Provided information
Content starts
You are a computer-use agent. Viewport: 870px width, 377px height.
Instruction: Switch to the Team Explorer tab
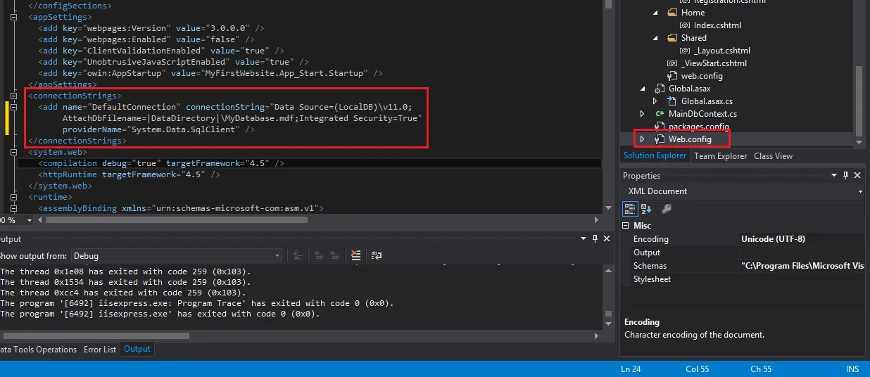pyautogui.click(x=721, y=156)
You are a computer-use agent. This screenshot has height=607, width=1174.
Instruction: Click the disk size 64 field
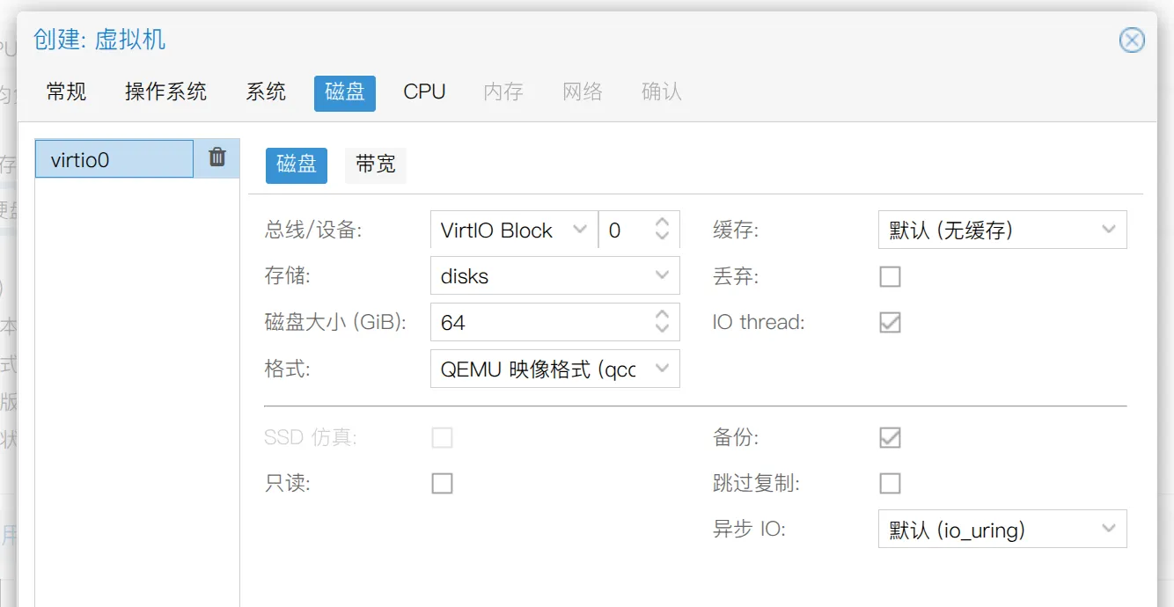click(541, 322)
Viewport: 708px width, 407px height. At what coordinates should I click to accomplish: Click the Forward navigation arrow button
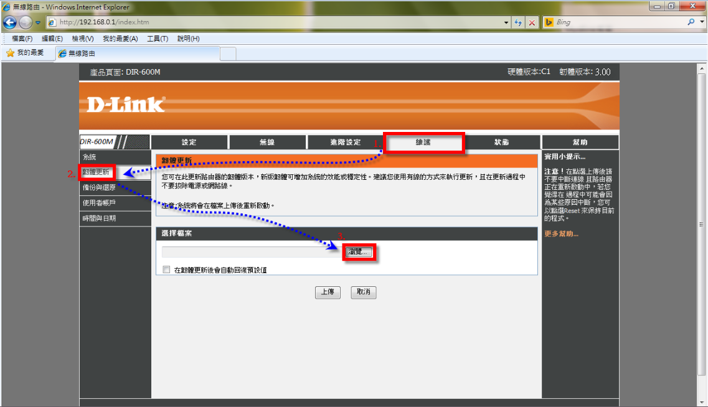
Content ends
Content starts
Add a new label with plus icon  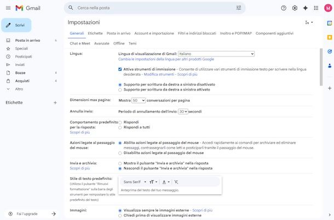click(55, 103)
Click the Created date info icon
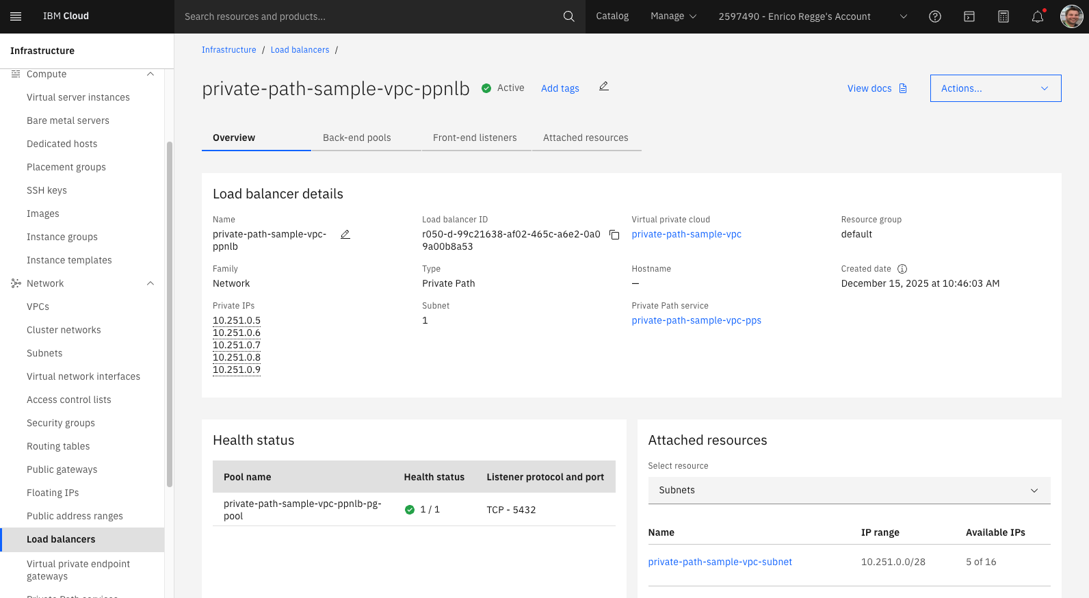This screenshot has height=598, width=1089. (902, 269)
Content ends
What is expected
Among the entries above, how many lines hold the string "computer"? Answer with the number only.

Exercise response
2